Today, I received this tweet:
@thomasjpitts Explain. RT @uberfacts: If you take your age,multiply it by 7, then multiply by 1443 the product repeats your age 3 times.
— alastair whitelaw (@alastairRP) May 21, 2013
So, what is the maths behind this trick?
I quite quickly saw that my age produced 303030 (7 x 30 = 210, 210 x 1443 = 303030), and thinking backwards, noticed that 7 x 1443 is 10101.
The trick really only works if you are between 10 and 99 and working backwards works better to explain and turn it into more of a trick.
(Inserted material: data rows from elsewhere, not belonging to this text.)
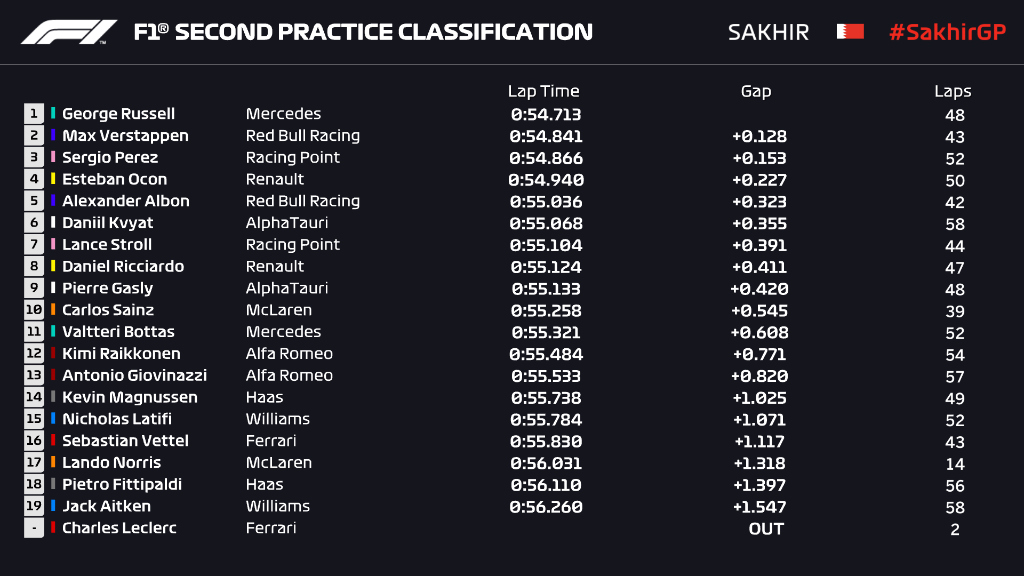Click the OUT status for Leclerc
1024x576 pixels.
[x=766, y=529]
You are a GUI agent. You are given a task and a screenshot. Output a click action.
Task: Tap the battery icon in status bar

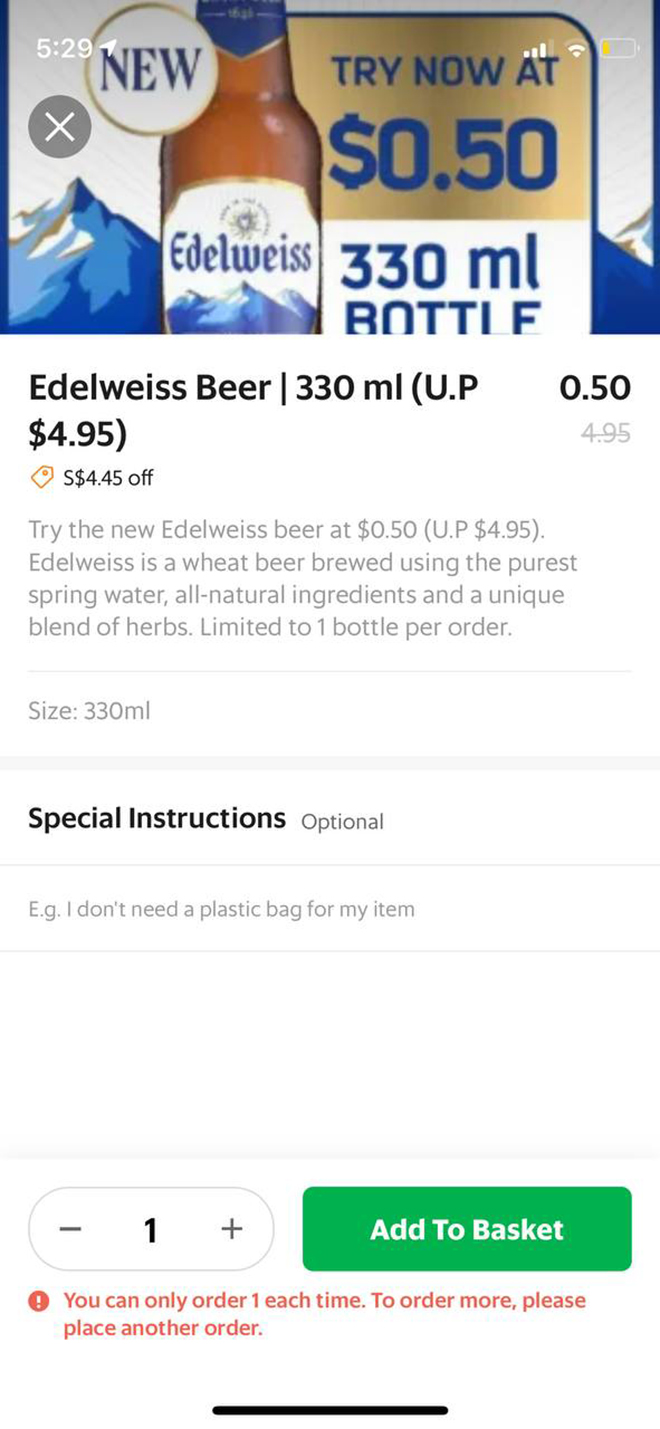pyautogui.click(x=619, y=48)
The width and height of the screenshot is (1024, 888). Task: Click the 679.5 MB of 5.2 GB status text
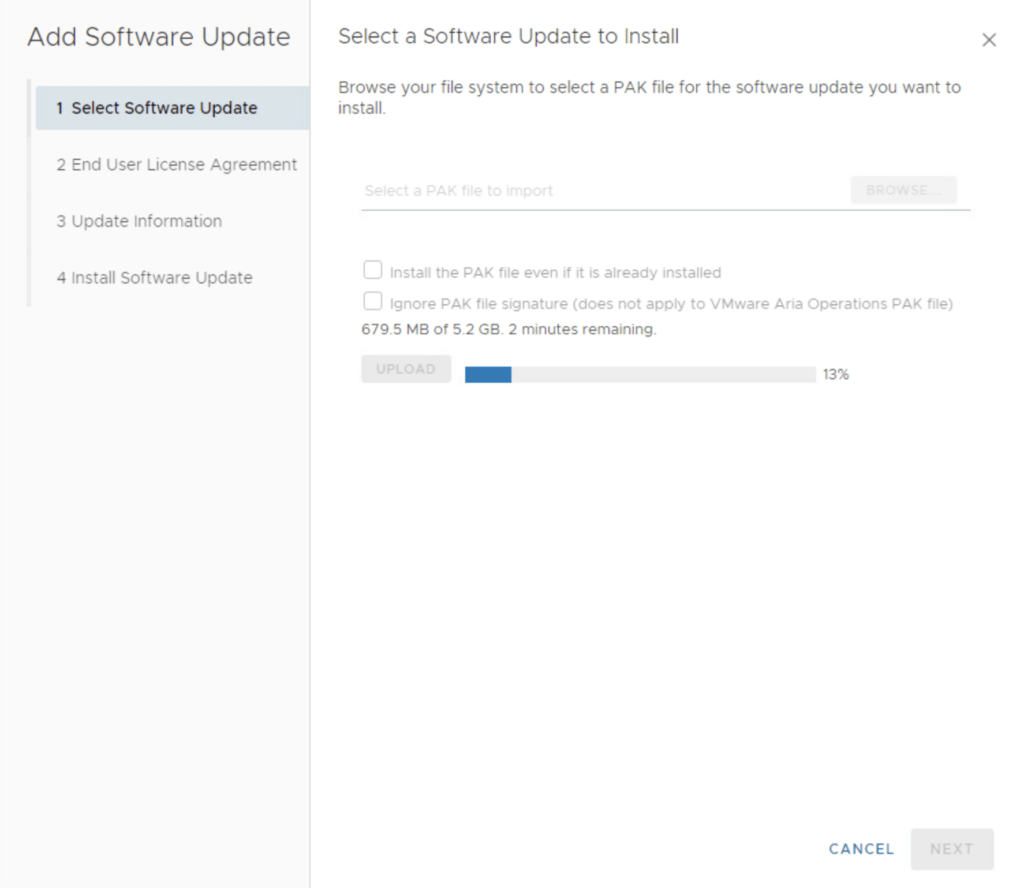tap(508, 329)
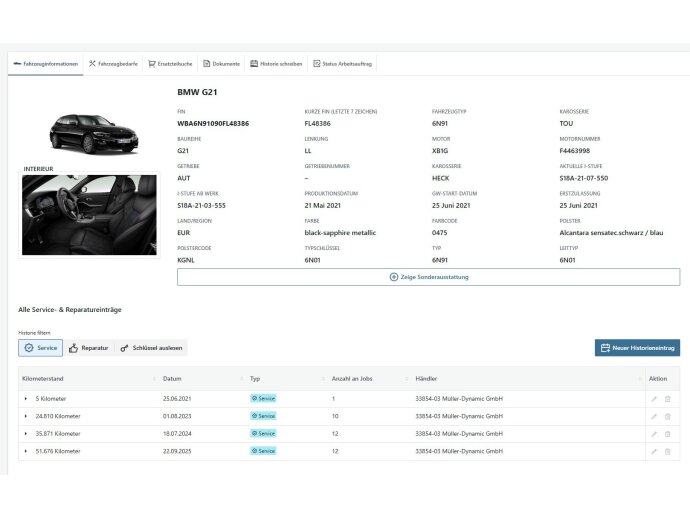Viewport: 690px width, 518px height.
Task: Expand the 35.871 Kilometer service row
Action: 27,434
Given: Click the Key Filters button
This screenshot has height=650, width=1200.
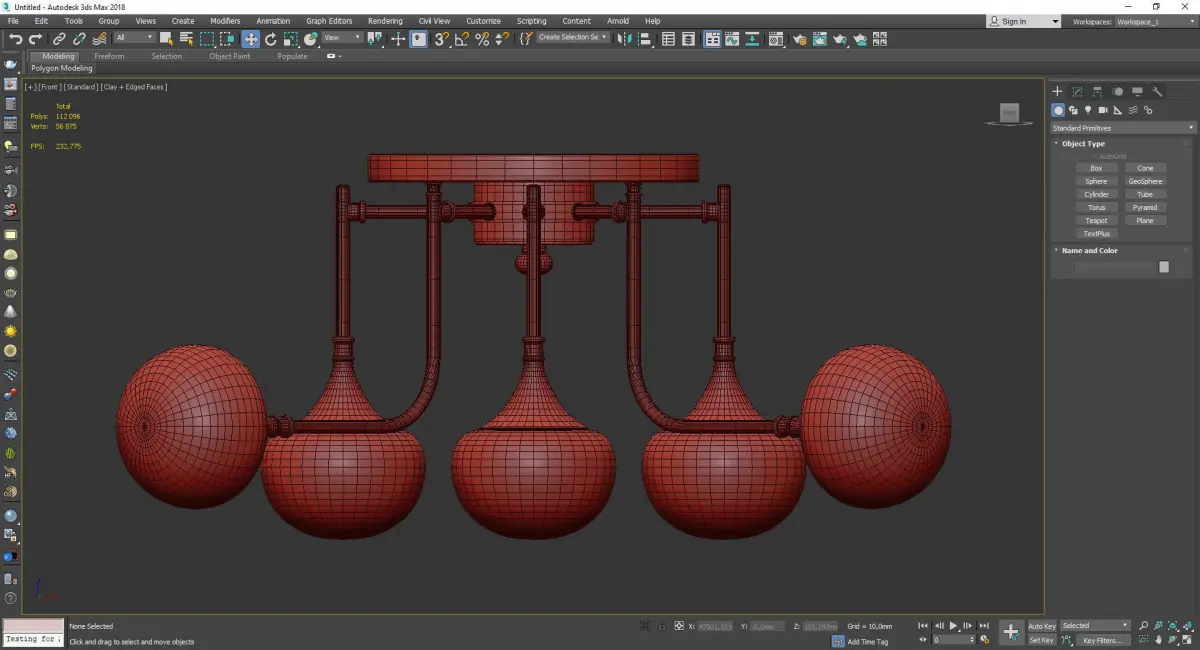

For instance, if you asked a person to write their age down three times to create a 6 digit number, handed them a calculator and requested they divide it by 1443 then tell you the number they ended up at, assuming you are fairly confident at dividing by 7, you could tell them their age, thus wowing an audience. Perhaps.
When you repeat a 2 digit number three times to create a six digit number, you are really multiplying it by 10101.
Suppose the 2-digit number was 10x+y (the x therefore becomes the number in the tens column and the y in the ones column). To multiply by 10101, we can multiply by 10000, 100 and 1, then add them together. The 0s have no effect on the multiplication. This gives:
10000x(10x+y) = 100000x + 10000y
100x(10x+y) = 1000x + 100y
1x(10x+y) = 10x + y
Adding that lot gives, 100000x + 10000y + 1000x + 100y + 10x + y or 10101 times the starting number.
Undoing this using inverse operations requires dividing by 10101. Now, 7 and 1443 are factors of 10101, so asking a volunteer to divide by 1443 does the majority of the work. Some other factors of 10101 are 3, 7, 13 and 37 – so if you can’t divide by 7, you could use other numbers then divide by 3. Somewhat less impressive though.